## WHAT YOU WILL DO
Please list, in order, every formula that the comparison test excerpt below sets on a line of its own.

## DOCUMENT EXCERPT
First, the series terms are,

\[{a_n} = \frac{{2{n^3} + 7}}{{{n^4}{{\sin }^2}\left( n \right)}}\]

and it should pretty obvious that they are positive and so we know that we can attempt the Comparison Test for this series.

It is very important to always check the conditions for a particular series test prior to actually using the test. One of the biggest mistakes that many students make with the series test is using a test on a series that don’t meet the conditions for the test and getting the wrong answer because of that!

Hint : Can you make a guess as to whether or not the series should converge or diverge?
Show Step 2

Let’s first see if we can make a reasonable guess as to whether this series converges or diverges.

The “+7” in the numerator and the “\({\sin ^2}\left( n \right)\)” in the denominator won’t really affect the size of the numerator and denominator respectively for large enough \(n\) and so it seems like for large \(n\) that the term will probably behave like,

\[{b_n} = \frac{{2{n^3}}}{{{n^4}}} = \frac{2}{n}\]

We also know that the series,

\[\sum\limits_{n = 1}^\infty {\frac{2}{n}} \]

will diverge because it is a harmonic series or by the \(p\)-series Test.

Therefore, it makes some sense that we can guess the series in the problem statement will probably diverge as well.

Hint : Now that we have our guess, if we’re going to use the Comparison Test, do we need to find a series with larger or a smaller terms that has the same convergence/divergence?
Show Step 3

So, because we’re guessing that the series diverges we’ll need to find a series with smaller terms that we know, or can prove, diverges.

Note as well that we’ll also need to prove that the new series terms really are smaller than the terms from the series in the problem statement. We can’t just “hope” that the will be smaller.

## RAW DATA
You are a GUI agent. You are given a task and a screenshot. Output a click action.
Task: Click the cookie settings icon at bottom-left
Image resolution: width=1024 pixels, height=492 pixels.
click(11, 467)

## ANSWER TO THE EXERCISE
1. a_n = (2n³ + 7) / (n⁴ sin²(n))
2. b_n = 2n³ / n⁴ = 2/n
3. Σ from n = 1 to ∞ of 2/n